§ TASK OBJECTIVE: Exactly the line with "This screenshot has width=1920, height=1040." and the lines that follow it, through the closing line of the entries, should be restated, with nothing left out or added.

§ DATA SHOWN:
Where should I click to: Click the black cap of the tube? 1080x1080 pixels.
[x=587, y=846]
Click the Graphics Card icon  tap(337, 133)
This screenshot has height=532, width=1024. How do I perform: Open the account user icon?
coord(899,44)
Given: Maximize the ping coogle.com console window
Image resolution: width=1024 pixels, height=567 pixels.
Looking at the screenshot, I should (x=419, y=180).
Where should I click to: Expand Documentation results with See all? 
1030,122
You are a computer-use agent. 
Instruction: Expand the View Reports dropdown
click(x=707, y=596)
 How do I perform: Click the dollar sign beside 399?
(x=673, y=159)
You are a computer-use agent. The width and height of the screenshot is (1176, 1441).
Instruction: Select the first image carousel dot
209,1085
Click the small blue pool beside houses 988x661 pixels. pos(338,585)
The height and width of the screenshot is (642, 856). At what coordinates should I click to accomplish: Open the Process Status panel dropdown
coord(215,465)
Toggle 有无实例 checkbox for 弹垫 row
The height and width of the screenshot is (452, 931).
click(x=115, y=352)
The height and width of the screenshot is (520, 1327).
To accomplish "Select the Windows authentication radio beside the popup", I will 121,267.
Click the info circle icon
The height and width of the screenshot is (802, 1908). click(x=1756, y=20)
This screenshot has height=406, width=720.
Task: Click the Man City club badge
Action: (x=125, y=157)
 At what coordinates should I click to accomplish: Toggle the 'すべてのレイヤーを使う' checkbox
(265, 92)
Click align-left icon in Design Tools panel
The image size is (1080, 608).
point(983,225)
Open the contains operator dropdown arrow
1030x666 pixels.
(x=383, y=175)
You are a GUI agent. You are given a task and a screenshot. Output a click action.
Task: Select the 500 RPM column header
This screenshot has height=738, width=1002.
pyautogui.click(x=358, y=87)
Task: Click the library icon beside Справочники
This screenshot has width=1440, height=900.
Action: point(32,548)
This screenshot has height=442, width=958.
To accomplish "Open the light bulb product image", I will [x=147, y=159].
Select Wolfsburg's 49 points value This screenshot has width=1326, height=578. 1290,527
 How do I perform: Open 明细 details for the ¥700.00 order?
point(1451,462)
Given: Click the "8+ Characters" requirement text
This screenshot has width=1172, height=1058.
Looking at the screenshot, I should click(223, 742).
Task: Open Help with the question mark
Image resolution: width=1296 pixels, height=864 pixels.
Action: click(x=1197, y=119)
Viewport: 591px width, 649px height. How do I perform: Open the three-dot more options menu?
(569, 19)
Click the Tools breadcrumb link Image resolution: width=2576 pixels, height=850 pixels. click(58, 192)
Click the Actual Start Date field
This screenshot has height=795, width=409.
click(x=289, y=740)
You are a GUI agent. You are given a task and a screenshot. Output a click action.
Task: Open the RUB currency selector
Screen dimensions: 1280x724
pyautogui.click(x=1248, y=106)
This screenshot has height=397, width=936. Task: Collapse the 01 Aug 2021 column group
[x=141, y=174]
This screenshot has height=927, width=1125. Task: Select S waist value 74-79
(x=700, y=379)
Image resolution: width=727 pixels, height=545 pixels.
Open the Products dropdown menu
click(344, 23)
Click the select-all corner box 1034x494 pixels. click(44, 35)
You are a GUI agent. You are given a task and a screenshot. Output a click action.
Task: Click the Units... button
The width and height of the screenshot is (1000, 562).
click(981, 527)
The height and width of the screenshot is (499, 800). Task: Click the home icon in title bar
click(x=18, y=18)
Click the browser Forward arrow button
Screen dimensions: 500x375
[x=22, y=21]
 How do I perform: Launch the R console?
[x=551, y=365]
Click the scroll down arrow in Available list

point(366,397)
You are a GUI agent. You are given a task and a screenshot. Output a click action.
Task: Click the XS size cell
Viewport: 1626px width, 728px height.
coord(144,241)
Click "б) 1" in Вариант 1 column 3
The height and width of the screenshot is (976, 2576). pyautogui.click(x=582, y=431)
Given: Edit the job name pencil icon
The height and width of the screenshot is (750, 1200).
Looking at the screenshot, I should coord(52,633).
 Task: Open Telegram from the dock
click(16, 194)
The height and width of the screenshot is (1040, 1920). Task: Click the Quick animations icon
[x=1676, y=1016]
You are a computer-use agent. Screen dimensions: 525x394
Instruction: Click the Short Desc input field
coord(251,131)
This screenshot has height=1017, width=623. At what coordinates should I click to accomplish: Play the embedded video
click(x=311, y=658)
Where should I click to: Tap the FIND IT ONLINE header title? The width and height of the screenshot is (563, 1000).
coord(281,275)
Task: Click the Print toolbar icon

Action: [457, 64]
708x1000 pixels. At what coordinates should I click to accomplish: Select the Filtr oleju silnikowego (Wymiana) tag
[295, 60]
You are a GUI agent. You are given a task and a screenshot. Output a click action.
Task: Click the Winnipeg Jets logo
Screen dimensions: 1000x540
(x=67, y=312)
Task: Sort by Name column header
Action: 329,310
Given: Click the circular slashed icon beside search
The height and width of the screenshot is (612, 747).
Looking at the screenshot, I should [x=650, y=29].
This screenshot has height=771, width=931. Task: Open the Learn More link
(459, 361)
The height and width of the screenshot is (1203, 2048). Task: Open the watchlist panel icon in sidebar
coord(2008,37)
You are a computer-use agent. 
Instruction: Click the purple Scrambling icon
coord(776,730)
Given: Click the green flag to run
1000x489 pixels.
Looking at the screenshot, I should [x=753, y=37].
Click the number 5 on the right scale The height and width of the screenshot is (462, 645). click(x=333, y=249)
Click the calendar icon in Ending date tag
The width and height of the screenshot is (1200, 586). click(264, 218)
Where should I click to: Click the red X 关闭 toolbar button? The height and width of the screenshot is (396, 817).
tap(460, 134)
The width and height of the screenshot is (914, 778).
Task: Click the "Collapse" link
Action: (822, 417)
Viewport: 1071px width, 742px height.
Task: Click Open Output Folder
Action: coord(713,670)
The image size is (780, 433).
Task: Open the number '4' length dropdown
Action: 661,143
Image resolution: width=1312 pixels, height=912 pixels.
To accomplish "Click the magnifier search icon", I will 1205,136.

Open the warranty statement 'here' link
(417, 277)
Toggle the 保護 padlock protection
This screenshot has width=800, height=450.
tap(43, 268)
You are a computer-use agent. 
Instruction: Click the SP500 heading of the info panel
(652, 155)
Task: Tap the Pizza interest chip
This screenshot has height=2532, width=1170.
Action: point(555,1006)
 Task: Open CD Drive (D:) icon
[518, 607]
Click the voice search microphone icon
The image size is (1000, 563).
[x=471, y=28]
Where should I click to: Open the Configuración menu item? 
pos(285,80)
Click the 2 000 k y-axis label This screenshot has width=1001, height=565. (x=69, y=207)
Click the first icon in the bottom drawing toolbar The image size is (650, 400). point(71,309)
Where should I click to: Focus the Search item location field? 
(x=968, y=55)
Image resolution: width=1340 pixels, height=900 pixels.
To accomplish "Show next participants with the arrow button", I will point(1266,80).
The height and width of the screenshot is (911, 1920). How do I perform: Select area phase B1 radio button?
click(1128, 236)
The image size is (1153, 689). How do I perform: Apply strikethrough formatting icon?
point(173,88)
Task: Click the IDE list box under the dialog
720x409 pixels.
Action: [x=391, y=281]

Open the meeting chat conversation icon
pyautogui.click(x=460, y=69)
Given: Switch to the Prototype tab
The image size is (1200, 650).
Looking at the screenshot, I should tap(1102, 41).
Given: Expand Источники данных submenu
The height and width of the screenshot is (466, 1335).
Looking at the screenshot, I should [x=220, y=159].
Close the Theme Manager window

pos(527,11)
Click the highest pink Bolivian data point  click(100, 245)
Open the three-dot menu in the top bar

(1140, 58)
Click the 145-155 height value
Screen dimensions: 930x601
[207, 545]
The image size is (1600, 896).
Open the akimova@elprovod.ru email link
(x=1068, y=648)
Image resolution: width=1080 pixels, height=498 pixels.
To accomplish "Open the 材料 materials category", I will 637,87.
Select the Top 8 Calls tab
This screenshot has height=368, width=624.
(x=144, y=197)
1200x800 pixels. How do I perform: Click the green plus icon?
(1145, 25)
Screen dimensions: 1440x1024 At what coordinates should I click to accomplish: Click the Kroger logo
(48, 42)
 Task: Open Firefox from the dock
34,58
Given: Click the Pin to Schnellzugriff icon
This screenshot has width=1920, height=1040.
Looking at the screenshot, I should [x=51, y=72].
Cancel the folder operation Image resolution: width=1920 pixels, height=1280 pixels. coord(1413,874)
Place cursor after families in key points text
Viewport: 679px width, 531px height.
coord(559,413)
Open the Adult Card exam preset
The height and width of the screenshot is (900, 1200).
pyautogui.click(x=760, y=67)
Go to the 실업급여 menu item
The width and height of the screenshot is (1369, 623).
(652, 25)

§ YOUR SOLUTION:
This screenshot has width=1920, height=1040.
Looking at the screenshot, I should [x=51, y=72].
Cancel the folder operation Image resolution: width=1920 pixels, height=1280 pixels. coord(1413,874)
Place cursor after families in key points text
Viewport: 679px width, 531px height.
coord(559,413)
Open the Adult Card exam preset
The height and width of the screenshot is (900, 1200).
pyautogui.click(x=760, y=67)
Go to the 실업급여 menu item
The width and height of the screenshot is (1369, 623).
(652, 25)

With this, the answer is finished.